** Material shown follows **

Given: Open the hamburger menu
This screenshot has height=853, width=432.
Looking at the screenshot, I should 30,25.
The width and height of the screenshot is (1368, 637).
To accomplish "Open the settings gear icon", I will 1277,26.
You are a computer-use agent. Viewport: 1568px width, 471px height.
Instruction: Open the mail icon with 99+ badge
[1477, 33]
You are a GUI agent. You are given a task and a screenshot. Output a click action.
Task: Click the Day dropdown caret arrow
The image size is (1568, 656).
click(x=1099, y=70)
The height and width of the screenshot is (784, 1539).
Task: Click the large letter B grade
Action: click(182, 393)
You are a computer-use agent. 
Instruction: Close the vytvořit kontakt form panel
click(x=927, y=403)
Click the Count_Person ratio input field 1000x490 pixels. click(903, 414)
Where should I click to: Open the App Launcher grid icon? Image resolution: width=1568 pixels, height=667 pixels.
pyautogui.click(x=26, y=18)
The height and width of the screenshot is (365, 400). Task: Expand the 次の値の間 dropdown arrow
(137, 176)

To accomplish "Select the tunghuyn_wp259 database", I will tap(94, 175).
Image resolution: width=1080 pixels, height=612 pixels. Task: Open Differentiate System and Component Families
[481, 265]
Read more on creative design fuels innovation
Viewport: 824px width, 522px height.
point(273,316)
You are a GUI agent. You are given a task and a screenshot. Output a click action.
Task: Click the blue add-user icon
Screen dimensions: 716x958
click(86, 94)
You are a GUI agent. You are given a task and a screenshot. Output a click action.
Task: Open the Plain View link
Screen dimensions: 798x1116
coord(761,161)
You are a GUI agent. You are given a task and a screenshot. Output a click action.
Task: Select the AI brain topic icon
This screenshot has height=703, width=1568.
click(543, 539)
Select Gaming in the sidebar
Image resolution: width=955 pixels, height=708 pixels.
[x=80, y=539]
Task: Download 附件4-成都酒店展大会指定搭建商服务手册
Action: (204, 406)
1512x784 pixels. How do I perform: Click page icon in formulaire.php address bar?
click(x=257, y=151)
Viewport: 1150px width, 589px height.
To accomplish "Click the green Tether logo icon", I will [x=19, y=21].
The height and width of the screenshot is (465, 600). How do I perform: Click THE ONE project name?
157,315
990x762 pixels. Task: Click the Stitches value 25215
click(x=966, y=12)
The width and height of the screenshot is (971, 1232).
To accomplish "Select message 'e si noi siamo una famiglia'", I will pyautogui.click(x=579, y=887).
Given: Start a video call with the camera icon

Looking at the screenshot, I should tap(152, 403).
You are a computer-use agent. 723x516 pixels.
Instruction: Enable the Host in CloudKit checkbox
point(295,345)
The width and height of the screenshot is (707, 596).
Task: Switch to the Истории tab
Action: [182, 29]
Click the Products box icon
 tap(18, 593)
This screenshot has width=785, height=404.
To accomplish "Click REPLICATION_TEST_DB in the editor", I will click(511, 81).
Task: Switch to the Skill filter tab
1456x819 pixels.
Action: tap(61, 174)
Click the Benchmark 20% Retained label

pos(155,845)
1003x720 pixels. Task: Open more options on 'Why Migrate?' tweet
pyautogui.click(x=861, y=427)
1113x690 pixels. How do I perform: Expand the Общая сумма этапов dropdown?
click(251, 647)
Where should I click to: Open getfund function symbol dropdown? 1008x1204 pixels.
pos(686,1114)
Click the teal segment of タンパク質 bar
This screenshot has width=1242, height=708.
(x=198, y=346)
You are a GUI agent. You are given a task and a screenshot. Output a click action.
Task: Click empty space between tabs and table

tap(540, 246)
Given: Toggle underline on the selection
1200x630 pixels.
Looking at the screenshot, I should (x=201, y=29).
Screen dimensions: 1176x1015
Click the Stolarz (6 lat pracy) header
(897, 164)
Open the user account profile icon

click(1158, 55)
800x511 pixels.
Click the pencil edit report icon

** End of Material shown **

_Instructions to follow_
Wherever a line of the data above contains "computer", copy that line.

_Solution to the problem_
You are a computer-use agent. Viewport: 1568px width, 471px height.
You are a computer-use agent. 
You are a computer-use agent. 723x516 pixels.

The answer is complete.